Extrait du texte:
__________

Questions posées à Tobias Schubert, co-CEO de Farmy

Commerce numérique Questions posées à Tobias Schubert, co-CEO de Farmy

Publié le 20.01.2021 par Philippe Mettler, consultant en commerce numérique, Poste CH SA

Farmy livre directement aux consommateurs des produits alimentaires et de première nécessité provenant de nombreux producteurs différents. Notamment en raison de la crise du coronavirus, Farmy a réalisé une croissance énorme de 170% en 2020 par rapport à l'année précédente. Nous avons demandé à Tobias Schubert, co-CEO de Farmy, comment il a vécu cette année passée incroyable et quels sont les défis pour l'avenir.

Tobias, si tu regardes l'année qui vient de se terminer, quels ont été les enseignements les plus marquants?

Nous avions le sentiment d'être bien préparés à toutes les éventualités. Mais ensuite, nous avons été dépassés par certains développements. En plus des nombreux nouveaux clients que nous avons pu gagner, leur comportement d'achat a changé. Les quantités commandées sont devenues nettement plus importantes et la composition des paniers d'achats a été chamboulée. Nous avons par exemple connu une croissance énorme des produits secs. Cela nous a mis beaucoup de pression. Certains employés ont dû assumer d'autres tâches que celles auxquelles ils étaient habitués. De plus, tous les lieux de stockage ne conviennent pas à tous les produits. Nous avons dû être très flexibles.

Il était souvent difficile de planifier correctement la disponibilité des produits. Nous travaillons principalement avec des produits frais, avec un grand nombre de producteurs différents. Nous voulons maintenir nos stocks de produits frais à un niveau peu élevé afin d'éviter le gaspillage de nourriture. Souvent nous ne pouvions donc pas toujours livrer tous les produits.

C'est doublement gênant, surtout dans le commerce en ligne. Si un produit est épuisé dans un magasin physique, c’est certes ennuyeux pour les clients, mais ils peuvent alors trouver un autre produit ou simplement se passer de l'article. Mais si un article qu'un client a commandé en ligne il y a quelques jours n'est tout simplement pas livré, c'est frustrant.

Nous ne pouvions donc pas toujours respecter nos normes de qualité de service. Néanmoins, nous avons essayé de trouver un équilibre entre le traitement du plus grand nombre de commandes possibles et le maintien d’une qualité de service la plus élevée possible.

Avez-vous reçu de nombreuses plaintes de clients?

__________

Entrées affichées:
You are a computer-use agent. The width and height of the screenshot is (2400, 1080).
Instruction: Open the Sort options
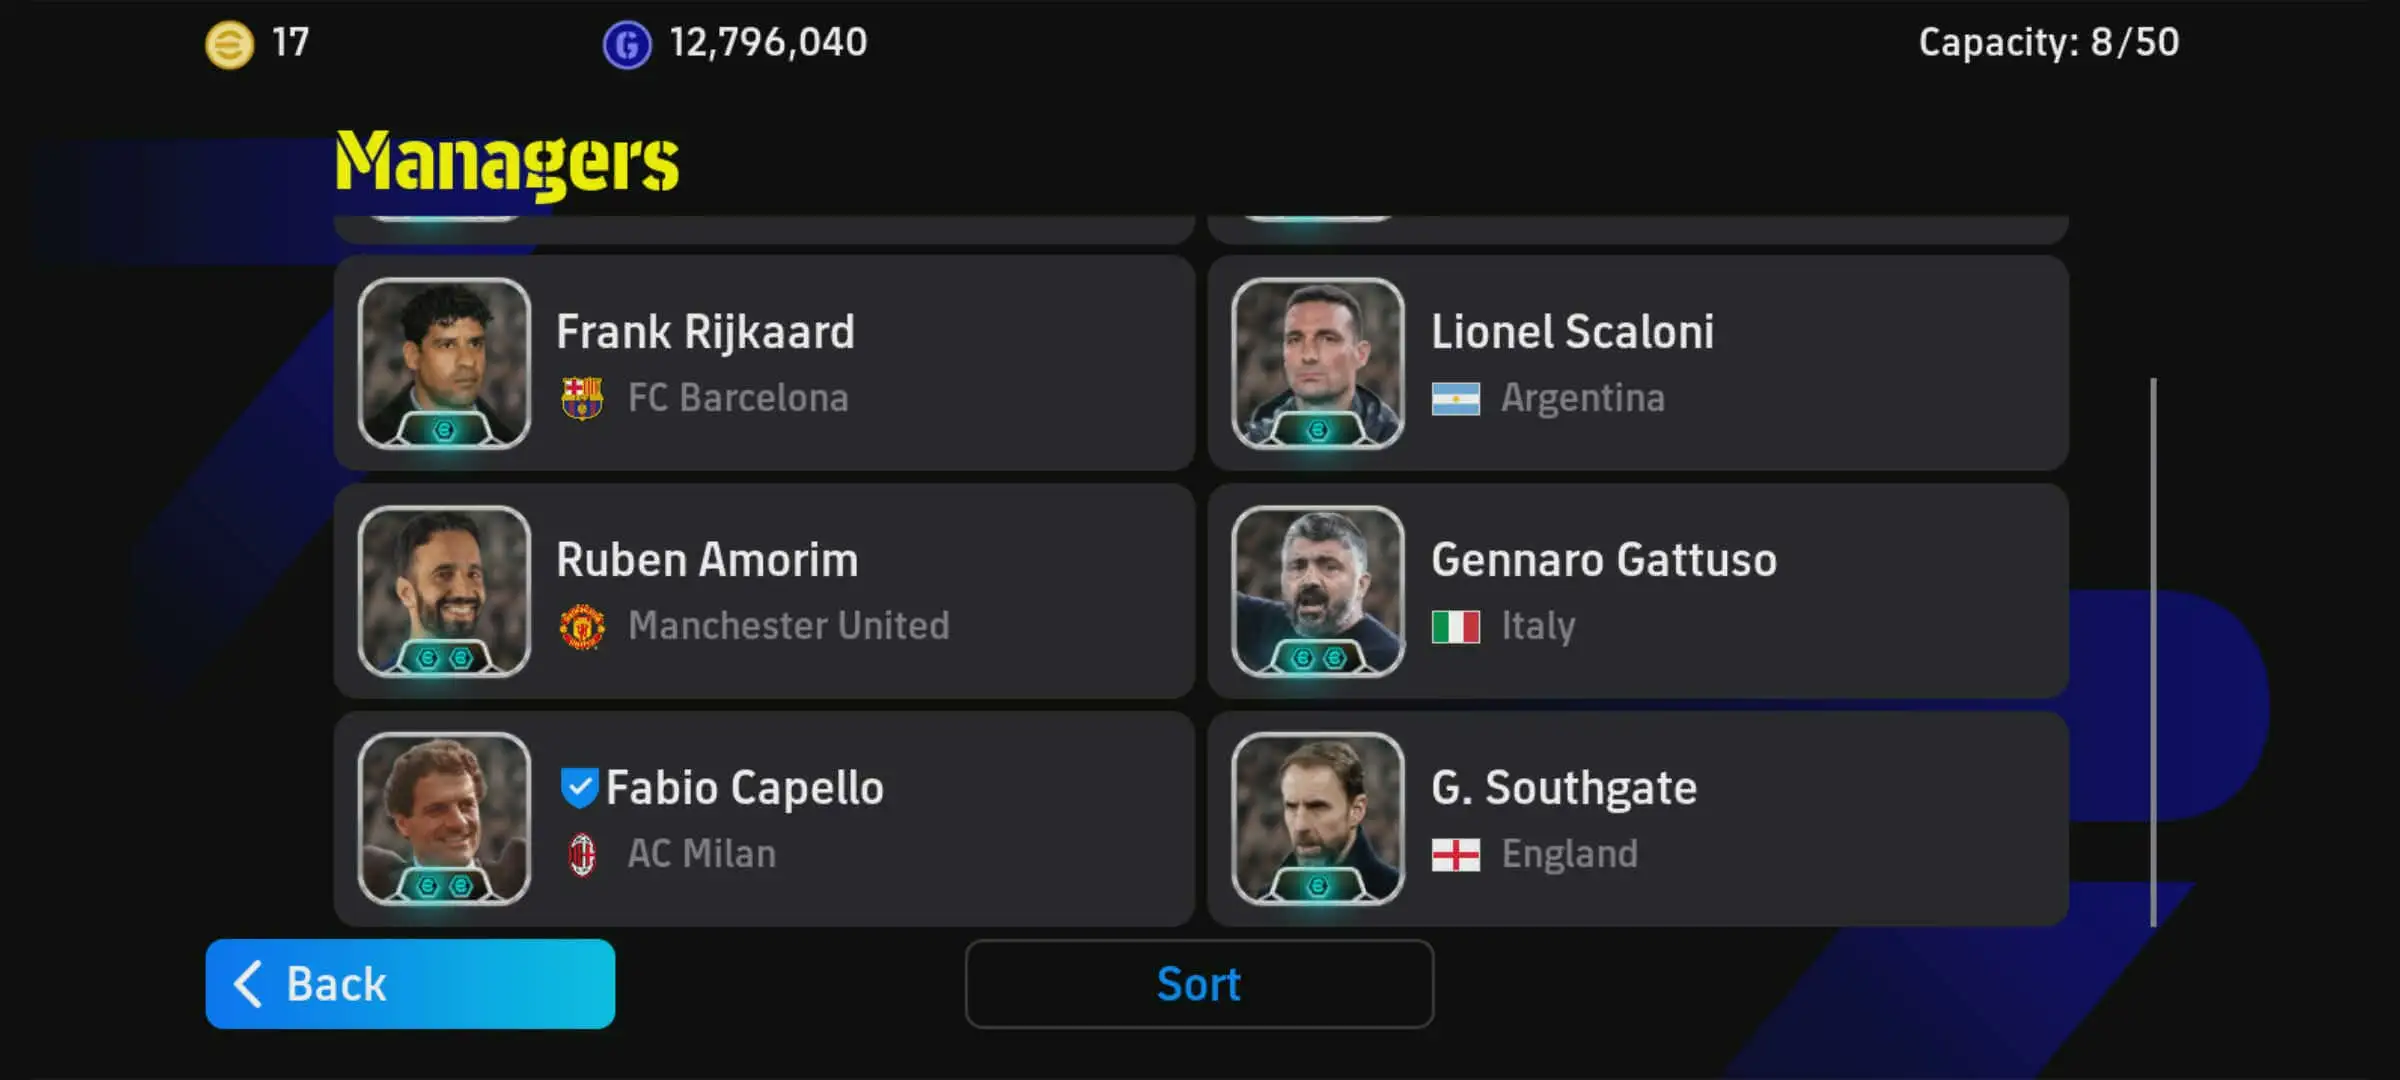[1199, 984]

__________

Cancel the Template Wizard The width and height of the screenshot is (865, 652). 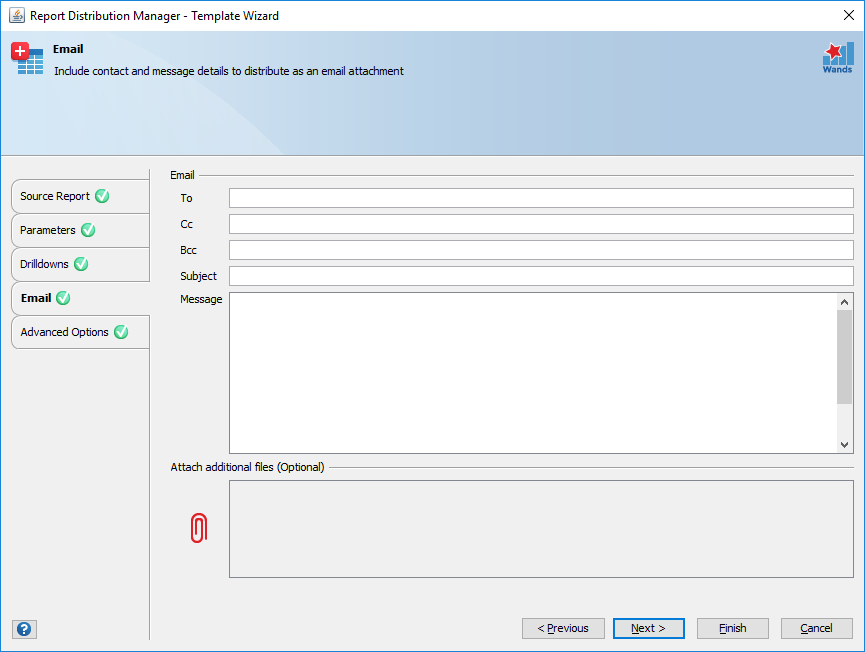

__________

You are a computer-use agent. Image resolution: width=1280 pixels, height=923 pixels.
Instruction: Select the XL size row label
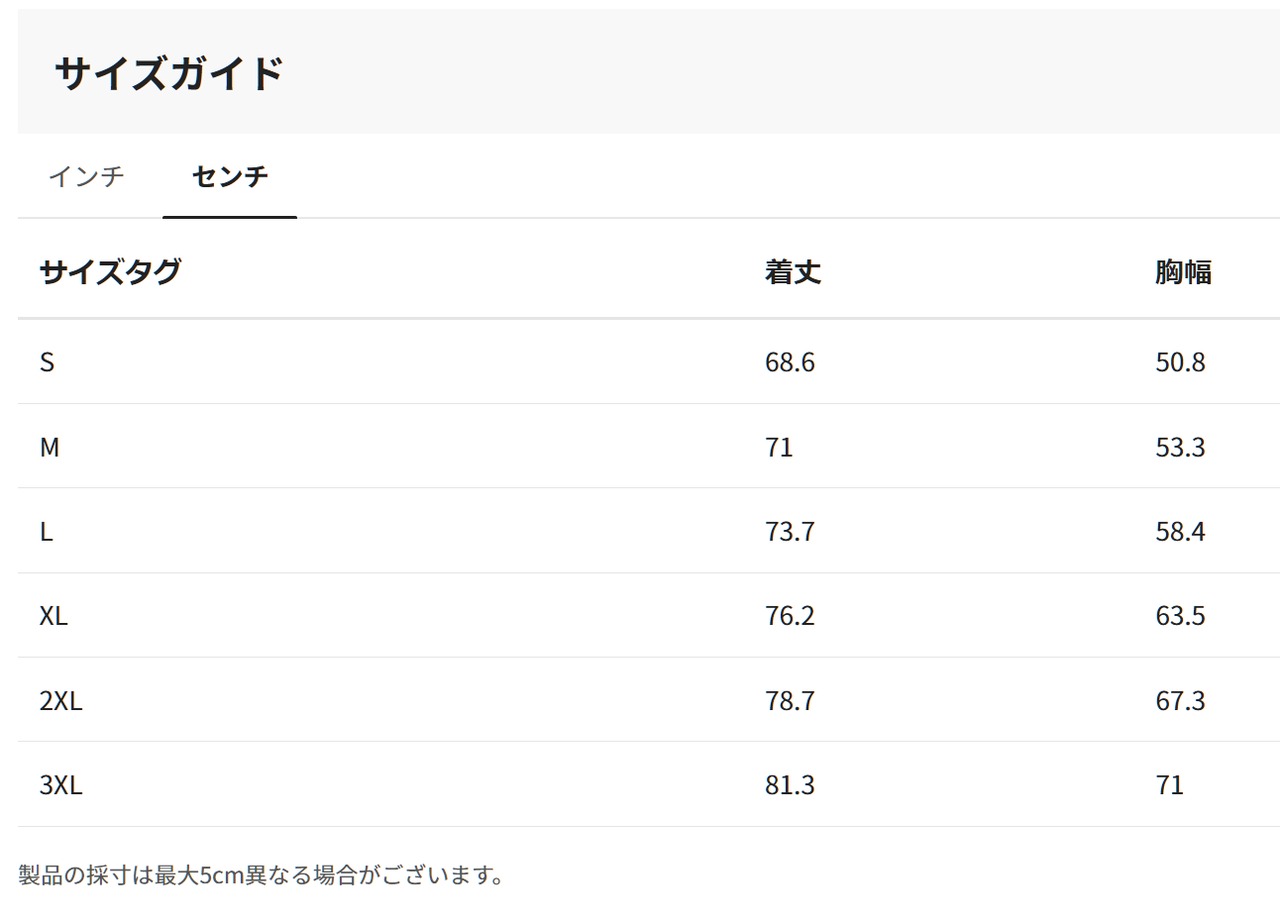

__________

Consigne 1: D'après l'entretien avec Tobias Schubert, quelle croissance Farmy a-t-il réalisée en 2020 par rapport à l'année précédente ?
Consigne 2: Quels types de produits sont cités dans l'entretien avec Tobias Schubert ? Donnez-les tous.
Consigne 3: Prolongez l'entretien avec Tobias Schubert à partir de la dernière question posée.
La liste n'a aucun lien avec l'entretien.

Réponse rédigée 1: Une croissance de 170 %.

Réponse rédigée 2: Produits alimentaires, produits de première nécessité, produits secs, produits frais.

Réponse rédigée 3:
Il y a eu des plaintes. Mais la grande majorité des clients ont été très compréhensifs à l'égard de notre situation. Au contraire, nous avons reçu de nombreuses réactions de soutien.

C'est donc davantage la disponibilité des produits qui vous a limité que votre capacité à traiter les commandes?

Les deux ont joué un rôle. Cependant, nous avons eu la chance de pouvoir recruter très rapidement de nouveaux employés, en particulier dans les secteurs qui étaient complètement paralysés pendant le lockdown. Il a fallu aussi les former. Nos capacités de stockage ont également été poussées à la limite, de sorte que pendant de longues périodes, nous n'aurions tout simplement pas pu traiter plus de commandes. Cela a eu entre autres comme conséquence de rallonger les délais d'attente pour les fenêtres de livraison gratuite.

Le fait que le panier d'achat moyen a augmenté massivement a également constitué un défi. Par exemple, beaucoup plus d'eau minérale et, bien sûr, de papier toilette ont été commandés. Cela a donné lieu à de nombreuses commandes volumineuses et lourdes. Nous n'étions pas habitués à cela et avons dû revoir complètement notre planification.

Dans quelle mesure pensez-vous que ces changements du comportement d'achat se maintiendront à la longue?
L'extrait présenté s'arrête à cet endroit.